(Collected data)

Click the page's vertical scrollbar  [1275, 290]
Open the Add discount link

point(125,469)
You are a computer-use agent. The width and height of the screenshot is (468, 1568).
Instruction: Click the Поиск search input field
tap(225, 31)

__Your assignment__. Print out the complete data above, character for character.

__Result for this task__.
Click the page's vertical scrollbar  [1275, 290]
Open the Add discount link

point(125,469)
You are a computer-use agent. The width and height of the screenshot is (468, 1568).
Instruction: Click the Поиск search input field
tap(225, 31)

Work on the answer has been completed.